## Excerpted passage
>>>

[computer-go] Citation on zero exploration?

2009-11-09 Thread Peter Drake
Many of us have concluded that, with RAVE, there is no need for a UCT  
exploration term:


http://computer-go.org/pipermail/computer-go/2009-June/018773.html

Is there a published source on this result that I could cite?

Thanks,

Peter Drake
http://www.lclark.edu/~drake/



___
computer-go mailing list
computer-go@computer-go.org
http://www.computer-go.org/mailman/listinfo/computer-go/


Re: [SPAM] [computer-go] Citation on zero exploration?

2009-11-09 Thread Olivier Teytaud

 http://computer-go.org/pipermail/computer-go/2009-June/018773.html


As I've often said something related to that (e.g. in
http://hal.inria.fr/inria-00369786/fr/ ) I'd like to be more precise. What
follows is for binary deterministic games, and I precise at the beginning
that this is not intended to make programs much stronger.

UCT (with exploration) is consistent, in the sense that asymptotically it
will find
an optimal move, if any winning move exists.

With no exploration, this is no more true, even with rave: there are cases
in which rave will only focus on one move and will simulate only this one,
in spite of a poor winning rate. However, a simple trick recovers
consistency:
use (nbWins+K)/(nbSimulations+2K) for example, or other regularization
tricks, if the weight of Rave decreases to 0 when the number of simulations
goes to infinity. However, if you have patterns with negative weights and
the score is biased by these patterns (possibly until a negative value),
then you loose consistency whenever the weight of the patterns decrease to 0
when the number of simulations of the corresponding move goes to 0.

Then, we might feel that we need more than consistency: we want consistency,
and we do not want to simulate all the tree infinitely often. This can be
done
with some specific rules, and in mogo we have added a simple patch which,
roughly, consists in simulating randomly the children nodes when the success
rate of a node is very low (below 30%). This ensures that the following
rules are enough for ensuring consistency:

   score(move) - winRate(move) -- 0 as nbSims(move) --
infinity

as we optimize automatically patterns and parameters, the advantage is that
we can do it without any risk of loosing consistency.

More precisely, http://www.lri.fr/~teytaud/consistency.pdf (submitted; not a
lot of numerical experiments, it's for theory mainly - yet, for 500 000
simulations per move, there is a significant difference, and for a specific
position, it works well - there was absolutely no tuning for this).

I don't claim this will make a big change in Monte-Carlo Tree Search - just
a bit of theoretical understanding, and the pleasure of asymptotic
consistency - maybe it will make a real difference for very long thinking
time for which we can't use tuning due to the computational cost  :-)
and it's the first time I have more than 50% for a modification derived by
theoretical ideas :-)

<<<

## Tasks for this exercise
1. In the thread on zero exploration, below what success rate does the mogo patch simulate child nodes randomly?
2. Reproduce the stretch of the thread on zero exploration from "More precisely, http://www.lri.fr/~teytaud/consistency.pdf" through "theoretical ideas :-)".
3. Carry on the thread on zero exploration from its final line.
The data below have no connection to the thread on zero exploration.

## Provided data

>>>

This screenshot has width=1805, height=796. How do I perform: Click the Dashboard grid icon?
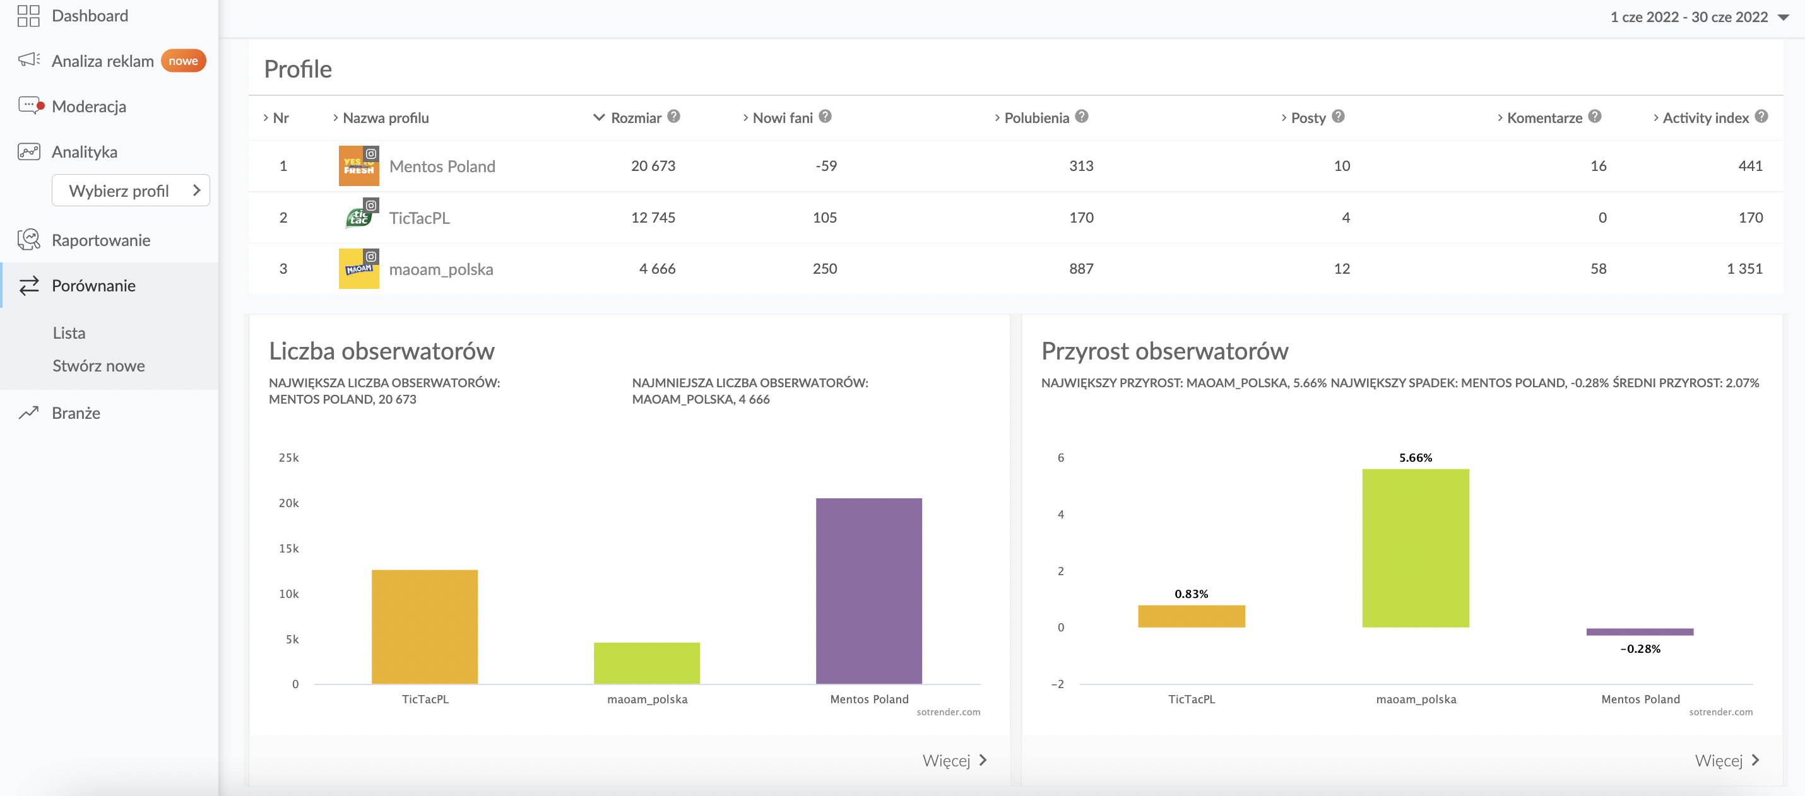pos(29,15)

<<<

## Outputs
1. Below 30%.

2.
More precisely, http://www.lri.fr/~teytaud/consistency.pdf (submitted; not a
lot of numerical experiments, it's for theory mainly - yet, for 500 000
simulations per move, there is a significant difference, and for a specific
position, it works well - there was absolutely no tuning for this).

I don't claim this will make a big change in Monte-Carlo Tree Search - just
a bit of theoretical understanding, and the pleasure of asymptotic
consistency - maybe it will make a real difference for very long thinking
time for which we can't use tuning due to the computational cost  :-)
and it's the first time I have more than 50% for a modification derived by
theoretical ideas :-)

3.
Best regards,
Olivier
___
computer-go mailing list
computer-go@computer-go.org
http://www.computer-go.org/mailman/listinfo/computer-go/

Re: [computer-go] Citation on zero exploration?

2009-11-09 Thread Cenny Wenner
By result, do you mean this observation or a quest for an explanation?
If you merely wish to say that many/most current UCT programs have no
need for an exploration term, then that is a context-specific (e.g.
not for the E-E in Go paper) heuristic or experimental statement,
not a formal one. A source for such a statement has to be more than a
paper that simply notices a similar effect for their own application.
One would have to reference a larger body of experimentalists or a
general consensus.

Just my humble opinion,
Cenny Wenner


On 11/9/09, Peter Drake dr...@lclark.edu wrote:
 Many of us have concluded that, with RAVE, there is no need for a UCT
 exploration term:

 http://computer-go.org/pipermail/computer-go/2009-June/018773.html

 Is there a published source on this result that I could cite?

 Thanks,

 Peter Drake
 http://www.lclark.edu/~drake/



 ___
 computer-go mailing list
 computer-go@computer-go.org
 http://www.computer-go.org/mailman/listinfo/computer-go/

___
computer-go mailing list
computer-go@computer-go.org
http://www.computer-go.org/mailman/listinfo/computer-go/


Re: [SPAM] Re: [computer-go] Citation on zero exploration?

2009-11-09 Thread Peter Drake
I'm actually looking for something weaker than what Olivier has  
offered: a published report of the empirical finding that (for some  
programs, at least) an exploration coefficient of zero works best.


Peter Drake
http://www.lclark.edu/~drake/



On Nov 9, 2009, at 10:15 AM, Olivier Teytaud wrote:


Hi; I'd like to answer your post but I must admit I've
not clearly understood.

My PDF file is essentially a mathematical analysis, proving that we  
can
have consistency with some rules, without having infinitely many  
visits
of the whole tree. UCT has the first property (consistency), but not  
the second
(UCT visits all the tree infinitely often). This is proved under  
clearly stated assumptions on the problem; including deterministic  
two-player zero-sum games,

and therefore including Go.

Best regards,
Olivier


By result, do you mean this observation or a quest for an explanation?
If you merely wish to say that many/most current UCT programs have no
need for an exploration term, then that is a context-specific (e.g.
not for the E-E in Go paper) heuristic or experimental statement,
not a formal one. A source for such a statement has to be more than a
paper that simply notices a similar effect for their own application.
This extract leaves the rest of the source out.